WORK REQUEST >> Your job with the data below: print everything from the line that holds "You are a computer-use agent." down to the line that holds "Instruction: Select the LaneLine Tracker icon", ends included, exactly, and nothing else.

--- DATA FOR THIS TASK ---

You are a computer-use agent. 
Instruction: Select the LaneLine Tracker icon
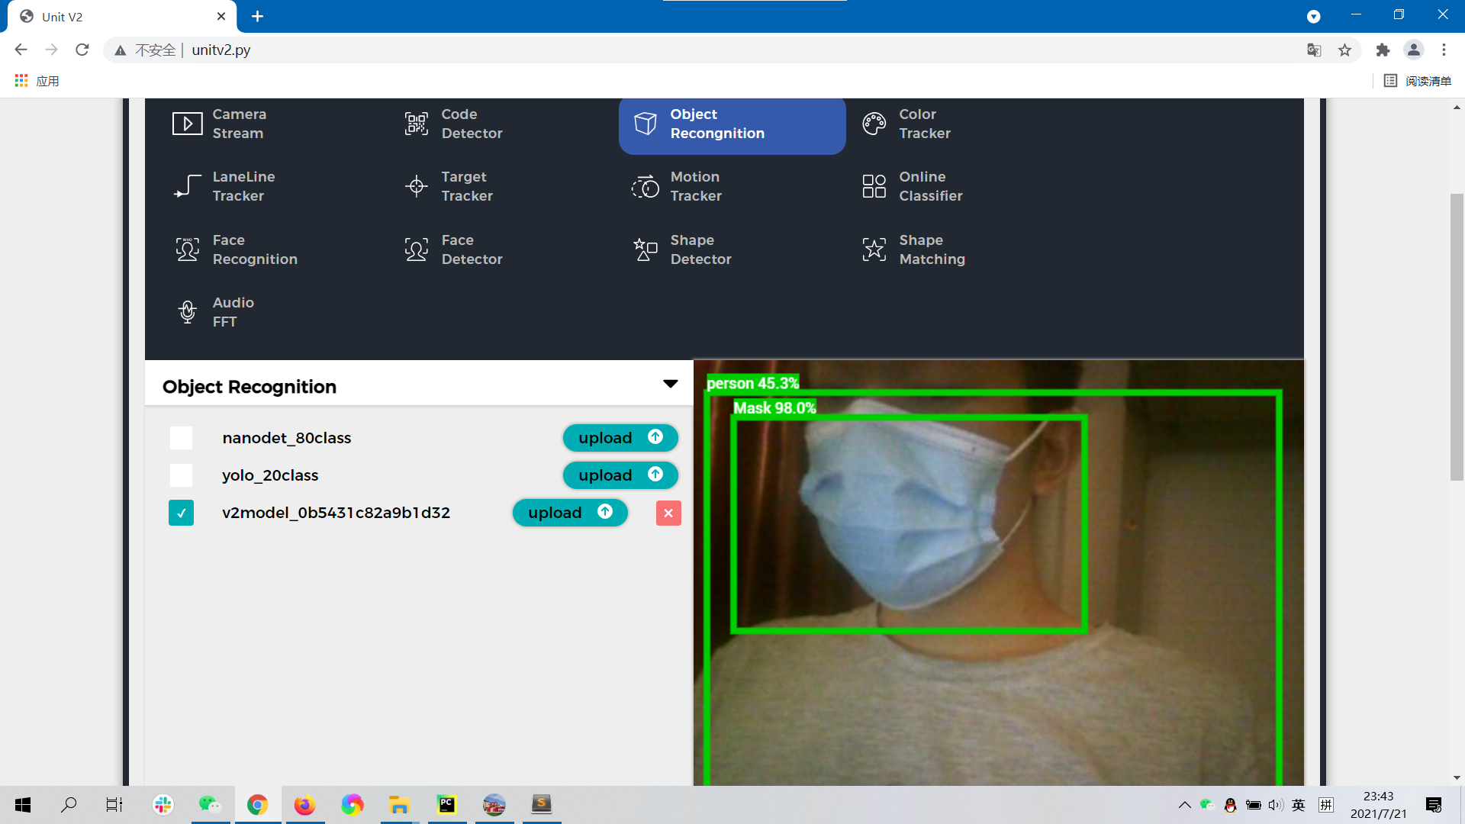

---
--- DATA FOR THIS TASK ---

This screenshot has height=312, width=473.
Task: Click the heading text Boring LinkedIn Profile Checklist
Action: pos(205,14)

---
--- DATA FOR THIS TASK ---

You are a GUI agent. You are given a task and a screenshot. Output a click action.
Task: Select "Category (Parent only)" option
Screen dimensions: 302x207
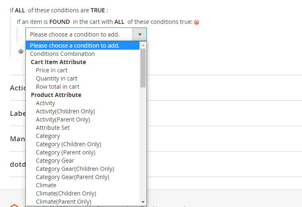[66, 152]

---

OUTPUT FOR THIS EXERCISE >>
You are a computer-use agent. 
Instruction: Select the LaneLine Tracker icon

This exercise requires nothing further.